Tarcísio de Freitas, o bolsonarista “civilizado” que despreza a dor do povo
 
                            A extrema direita brasileira é uma fauna exótica e variada. Dentre os tipos mais comuns, estão os que não têm vergonha de serem abertamente abjetos. Outros preferem usar um verniz de “bom-mocismo”, dizendo colocar Deus e família acima de tudo. E há os que apelam para um tipo mais próximo do que se convencionou chamar “perfil técnico”. Porém, mais cedo ou mais tarde, todos acabam mostrando sua verdadeira raiz. Tarcísio de Freitas, governador de São Paulo, não foge a essa regra.
Carioca de nascimento, Tarcísio foi cuidadosamente talhado para passar pelo crivo dos paulistas que, em geral, adoram o tipo “gerentão”. Essa espécie de político costuma se mimetizar, agindo como um gestor de empresas que busca o lucro ao invés do interesse público usando o discurso da eficiência. A fórmula é fácil e tem sido certeira para agradar a classe média e os ricos em geral e deixar os mais pobres à míngua, sob o tacão da polícia.
Quando Tarcísio passou a ter mais destaque no cenário político, era comum ver formadores de opinião classificá-lo como um “bolsonarista que come de garfo e faca”. Era uma forma de lhe conceder ares mais domesticados em comparação com a horda de ogros da extrema direita, demonstrando uma simpatia contida a partir de um patamar ideológico mais “elevado e limpinho”. Afinal, é mais confortável (e elegante) para a fina flor do poder se alinhar com uma criatura política diferenciada, que se mostra mais civilizada do que os de sua matriz original.
Eleito governador, Tarcísio foi perdendo a timidez e rapidamente deixou claro que, no fundo, é igual aos demais de seu grupo. Aqui e ali, foi mostrando, em ações e palavras, sua verve desumana — um dos pilares da extrema direita.
A mais recente incursão do governador nesse terreno se deu durante coletiva de imprensa nesta segunda-feira (6), em que declarou, entre um sorrisinho e outro, que “no dia em que começarem a falsificar Coca-Cola, eu vou me preocupar… Ainda bem que ainda não chegaram nesse ponto”.
A piada já seria de gosto duvidoso em circunstâncias normais. Mas, se tornou abominável diante de um quadro em que ao menos três pessoas já perderam a vida e outras estão internadas e com sequelas por causa do uso inadequado de metanol em bebidas alcólicas.
É importante lembrar que, até este momento, o estado de São Paulo tem 15 casos confirmados de intoxicação e 164 em investigação, o que representa 83% do total registrado no país, além de seis mortes suspeitas.
Essa displicência e falta de empatia de Tarcísio, no entanto, não são inéditas. Em março de 2024, diante das denúncias de abusos cometidos pela Polícia Militar e da alta letalidade de operações na Baixada Santista que levaram à morte de dezenas de pessoas — algumas com sinais claros de execução —, o governador afirmou: “o pessoal pode ir na ONU [Organização das Nações Unidas], pode ir na Liga da Justiça, no raio que o parta, que eu não tô nem aí”.

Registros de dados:
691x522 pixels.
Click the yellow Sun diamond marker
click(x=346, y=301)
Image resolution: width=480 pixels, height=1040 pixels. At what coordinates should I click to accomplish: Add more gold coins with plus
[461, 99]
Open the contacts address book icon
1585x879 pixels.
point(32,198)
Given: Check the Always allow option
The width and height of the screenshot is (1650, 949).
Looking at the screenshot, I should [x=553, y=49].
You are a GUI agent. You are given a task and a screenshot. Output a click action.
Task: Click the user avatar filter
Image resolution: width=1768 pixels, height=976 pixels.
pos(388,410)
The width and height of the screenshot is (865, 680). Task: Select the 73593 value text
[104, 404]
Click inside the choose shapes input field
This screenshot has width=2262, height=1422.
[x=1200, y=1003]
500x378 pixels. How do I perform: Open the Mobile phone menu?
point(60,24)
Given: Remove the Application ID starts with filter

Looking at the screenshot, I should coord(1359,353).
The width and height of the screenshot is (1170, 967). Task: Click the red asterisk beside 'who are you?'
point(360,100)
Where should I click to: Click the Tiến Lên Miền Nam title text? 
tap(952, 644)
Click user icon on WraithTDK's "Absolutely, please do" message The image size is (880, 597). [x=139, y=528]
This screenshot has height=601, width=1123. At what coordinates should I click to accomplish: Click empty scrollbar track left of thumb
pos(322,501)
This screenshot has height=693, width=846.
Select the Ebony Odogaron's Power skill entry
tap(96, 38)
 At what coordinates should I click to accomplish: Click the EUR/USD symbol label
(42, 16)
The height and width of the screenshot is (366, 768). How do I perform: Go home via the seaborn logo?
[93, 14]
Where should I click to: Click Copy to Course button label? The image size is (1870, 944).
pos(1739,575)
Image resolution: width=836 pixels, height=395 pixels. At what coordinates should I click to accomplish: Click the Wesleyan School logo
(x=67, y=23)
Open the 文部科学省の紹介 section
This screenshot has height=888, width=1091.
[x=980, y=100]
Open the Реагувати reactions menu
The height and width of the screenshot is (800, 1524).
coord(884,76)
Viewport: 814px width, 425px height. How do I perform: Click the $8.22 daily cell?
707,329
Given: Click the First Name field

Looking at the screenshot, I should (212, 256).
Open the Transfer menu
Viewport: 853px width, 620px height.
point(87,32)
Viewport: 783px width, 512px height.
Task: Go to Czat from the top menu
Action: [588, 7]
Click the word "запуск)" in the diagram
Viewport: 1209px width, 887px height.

__Enunciado da tarefa__: No trecho da página sobre Tarcísio de Freitas, quantos casos confirmados de intoxicação o estado de São Paulo tem?

__Sua solução__: 15 casos confirmados.